Source data
■ ■ ■ ■
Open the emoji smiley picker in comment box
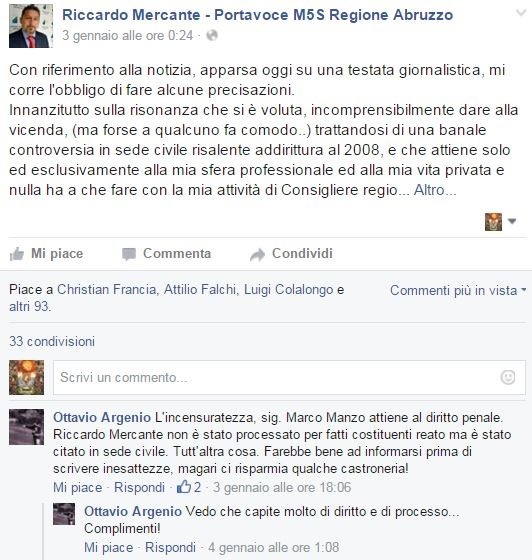This screenshot has width=532, height=560. pos(508,377)
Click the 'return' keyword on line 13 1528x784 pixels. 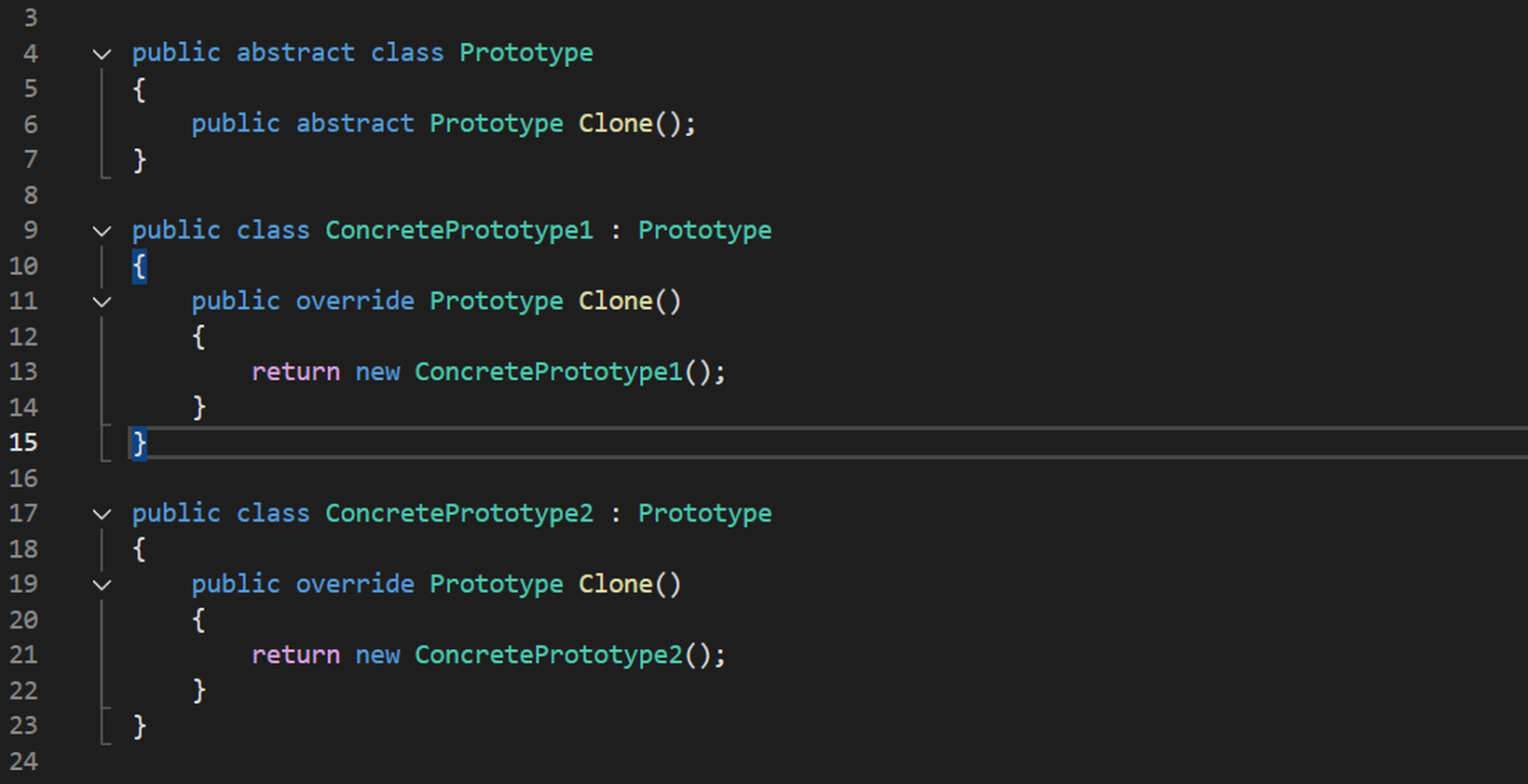coord(295,372)
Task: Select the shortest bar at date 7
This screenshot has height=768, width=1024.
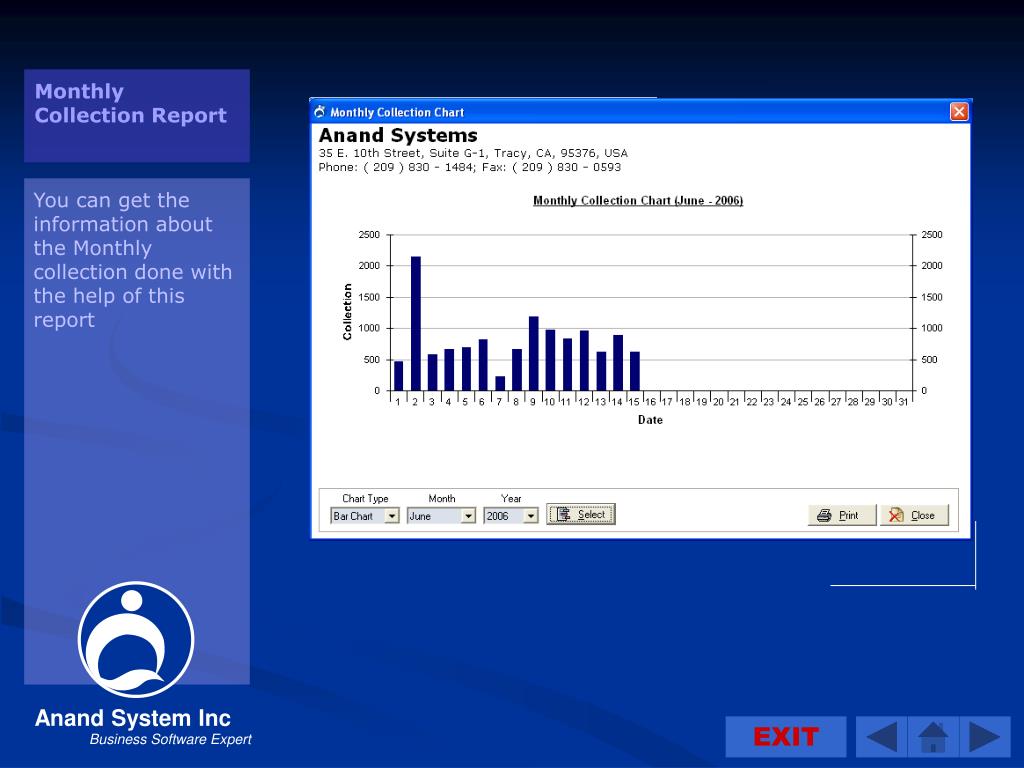Action: [x=500, y=383]
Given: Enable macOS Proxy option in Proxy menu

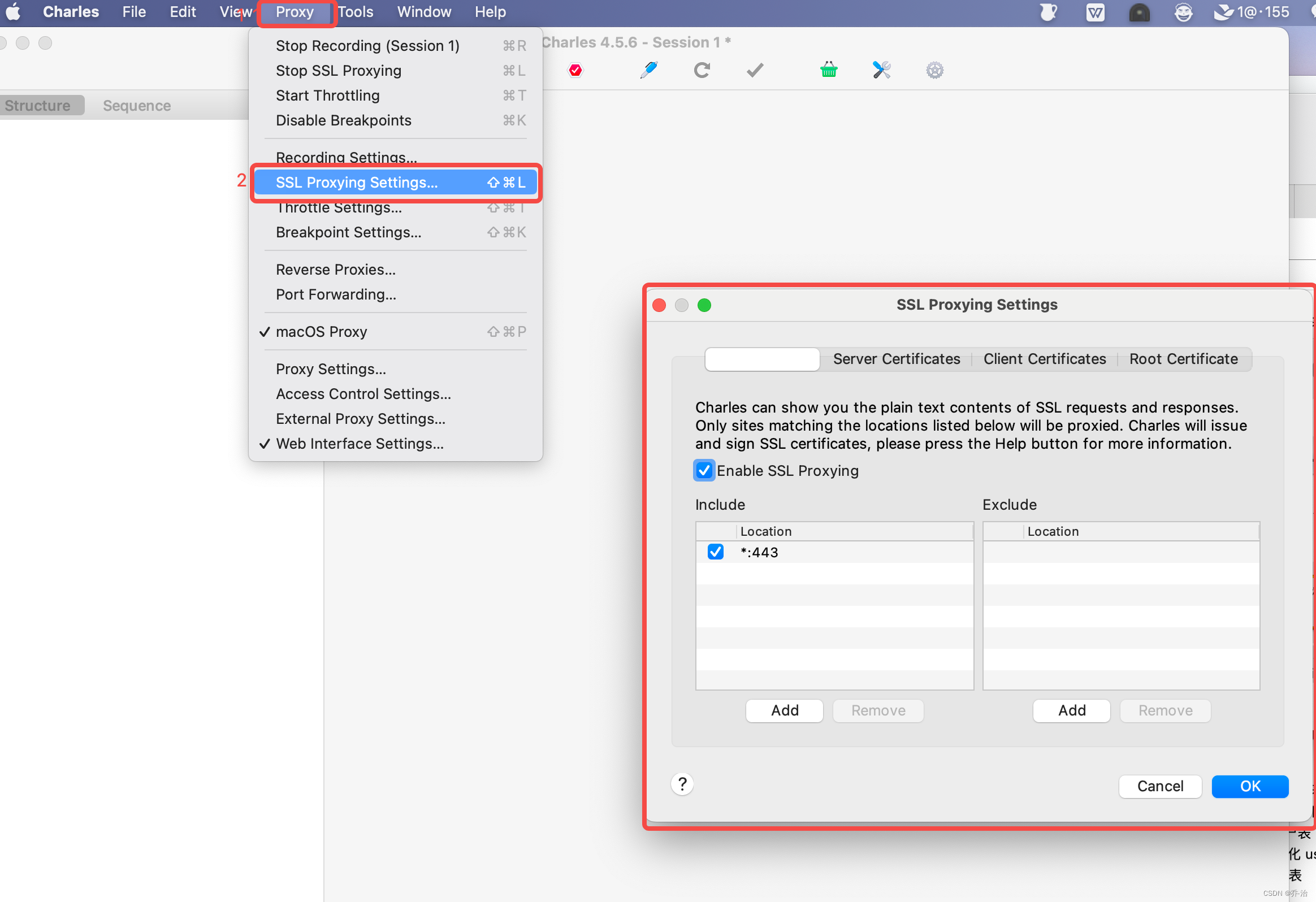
■ ■ ■ ■
### Problem
Reproduce the span beginning at the line with "This screenshot has height=768, width=1024." and ending at the last line of the entries above, inclusive, exactly as it stands. Exclude the pictures.

### Written reply
This screenshot has height=768, width=1024.
Action: [x=500, y=383]
Given: Enable macOS Proxy option in Proxy menu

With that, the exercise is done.